You’ll need to put a plan in place to establish your credit and you may want someone to coach you through this. Everyone’s plan will be different because it will be unique to their situation and timeline, but here are some common tips to keep in mind:

  1. Establish credit through secured credit facilities. To re-establish credit you of course need to be using credit, but it might be hard to qualify for a typical credit card. With a secured credit facility you can get prepaid credit. For example you, write them a cheque for $1,000 and they give you a prepaid Mastercard for $1,000. What’s important is that they’re a credit facility that’s reporting to the bureau, therefore building your credit history. You can also do this with car loans and RRSP loans.

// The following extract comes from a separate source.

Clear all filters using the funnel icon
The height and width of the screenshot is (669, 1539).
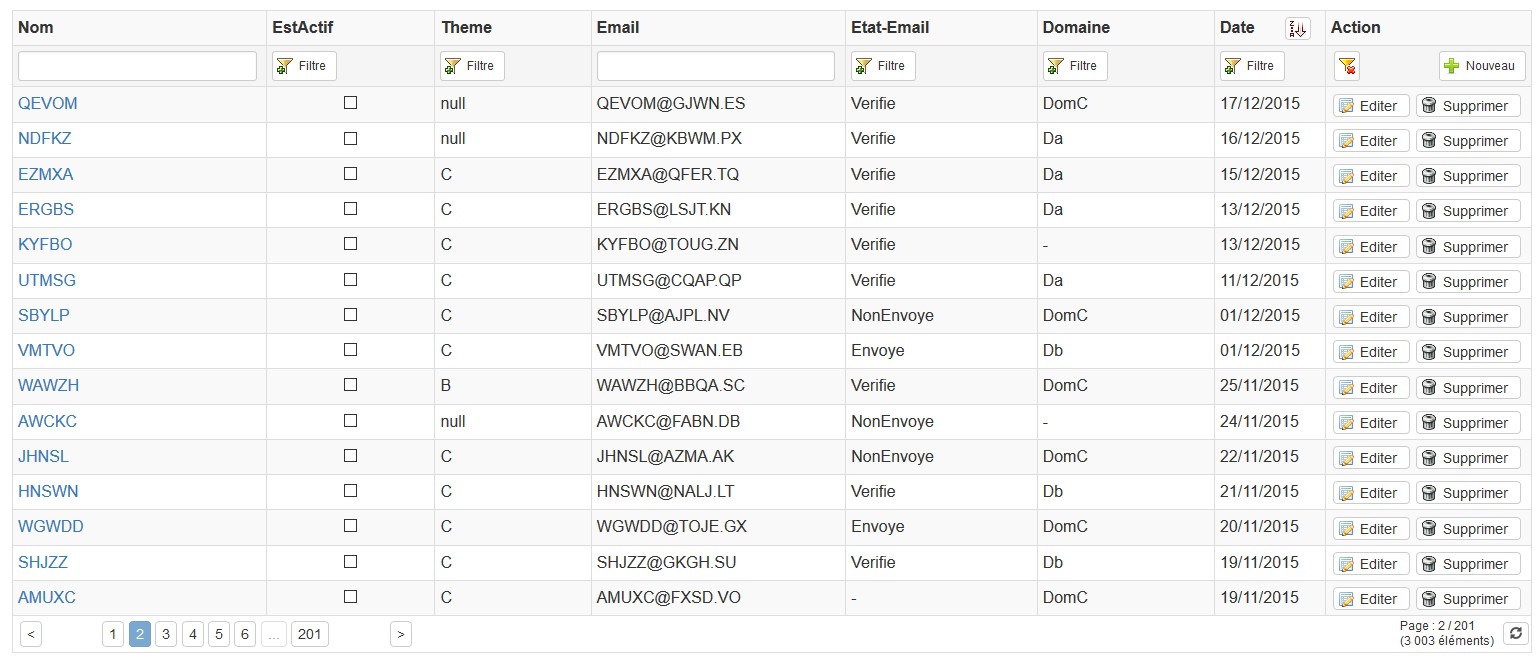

  2. Have a few sources of credit that are reestablishing. You need at least two credit sources. The credit bureau will want to see those reporting for two or three years to get your score back up into a healthy range.
  3. Show good credit management. Be extra mindful of your credit usage while you’re building your score back up. Lenders will be hypersensitive to any mishaps, so don’t make late payments, have delinquencies, or take on a lot of new debt.
  4. Pay attention to timelines. You’ll need to be mindful of how long it will take to build up your credit and the length of the mortgage you’re looking at. If you went through a bankruptcy or consumer proposal there’s usually an end date to it (when your bankruptcy is discharged) and it’s only from that point forward that you’re reestablishing your credit. They fact that you’ve still been using a credit card through the process won’t count towards your credit reestablishment period. They want to see two or three (sometimes more) years of reestablished credit after you’ve been cleared.

Buying a home with poor credit is totally possible, it just takes extra planning. Before making any big decisions like home ownership, make sure you have a budget established and a financial plan in place so that your spending and savings are on track. When you’re ready to shop for a mortgage, we recommend working with a broker that can help you find the best rate and create a tailored plan for reestablishing your credit.